Analysis and application of a lower envelope method for sharp-interface multiphase problems

TL;DR

This paper introduces a lower envelope method (LEM) for tracking interfaces in multiphase problems, providing theoretical analysis and a numerical algorithm with applications to shape optimization and inverse conductivity problems.

Contribution

The paper presents a novel lower envelope method for multiphase interface tracking, including theoretical properties and a practical numerical algorithm.

Findings

Level set method is a special case of LEM.

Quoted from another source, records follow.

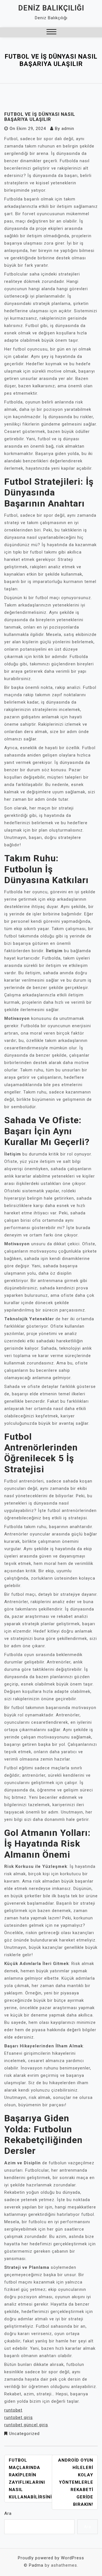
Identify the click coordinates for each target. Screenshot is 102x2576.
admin (67, 128)
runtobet (13, 2410)
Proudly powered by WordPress (51, 2557)
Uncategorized (24, 2433)
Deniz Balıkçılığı (51, 8)
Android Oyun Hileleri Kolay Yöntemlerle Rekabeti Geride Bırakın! (75, 2482)
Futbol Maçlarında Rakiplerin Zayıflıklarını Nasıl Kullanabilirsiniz (32, 2479)
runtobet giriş (18, 2417)
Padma (36, 2565)
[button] (51, 32)
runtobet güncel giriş (26, 2424)
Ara (8, 2513)
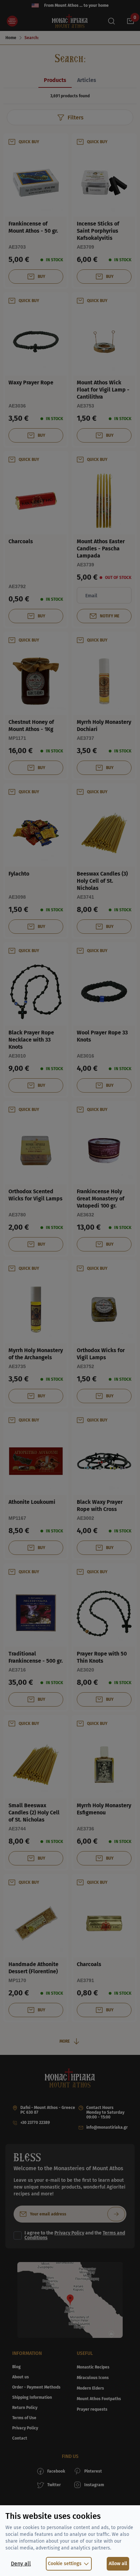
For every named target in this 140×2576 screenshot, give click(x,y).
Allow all (118, 2563)
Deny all (21, 2563)
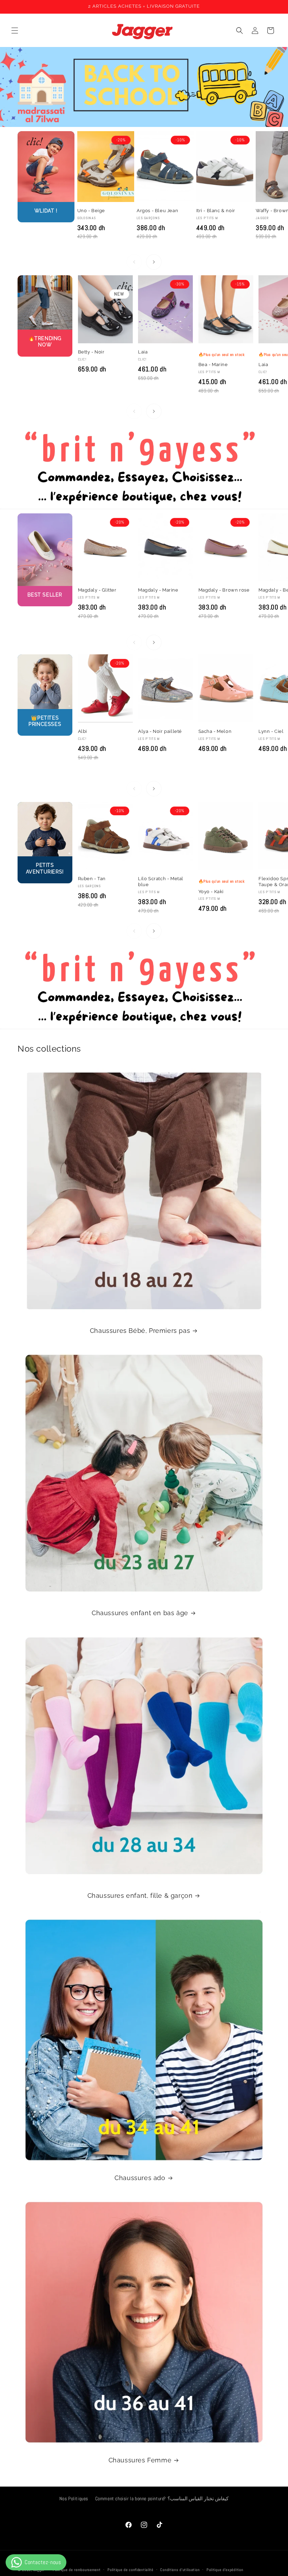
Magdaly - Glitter (97, 590)
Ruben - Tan (92, 878)
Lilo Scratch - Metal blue (160, 881)
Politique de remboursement (76, 2569)
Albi (82, 731)
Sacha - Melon (215, 731)
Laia (143, 352)
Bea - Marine (213, 364)
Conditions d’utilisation (179, 2569)
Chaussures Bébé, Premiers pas (140, 1330)
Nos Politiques (73, 2498)
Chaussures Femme (140, 2460)
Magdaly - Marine (158, 590)
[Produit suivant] (154, 262)
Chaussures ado (139, 2177)
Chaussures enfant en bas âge (140, 1613)
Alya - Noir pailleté (160, 731)
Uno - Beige (91, 210)
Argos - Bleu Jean (157, 210)
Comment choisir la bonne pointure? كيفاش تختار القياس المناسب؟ (162, 2498)
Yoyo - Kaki (211, 891)
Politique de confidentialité (130, 2569)
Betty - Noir (91, 352)
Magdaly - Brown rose (224, 590)
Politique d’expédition (225, 2569)
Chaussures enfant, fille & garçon (140, 1895)
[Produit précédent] (134, 262)
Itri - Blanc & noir (215, 210)
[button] (14, 30)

The LEM-based algorithm effectively solves multiphase shape optimization.

Numerical results demonstrate the method's applicability to inverse conductivity problems.

Abstract

We introduce and analyze a lower envelope method (LEM) for the tracking of interfaces motion in multiphase problems. The main idea of the method is to define the phases as the regions where the lower envelope of a set of functions coincides with exactly one of the functions. We show that a variety of complex lower-dimensional interfaces naturally appear in the process. The phases evolution is then achieved by solving a set of transport equations. In the first part of the paper, we show several theoretical properties, give conditions to obtain a well-posed behaviour, and show that the level set method is a particular case of the LEM. In the second part, we propose a LEM-based numerical algorithm for multiphase shape optimization problems. We apply this algorithm to an inverse conductivity problem with three phases and present several numerical results.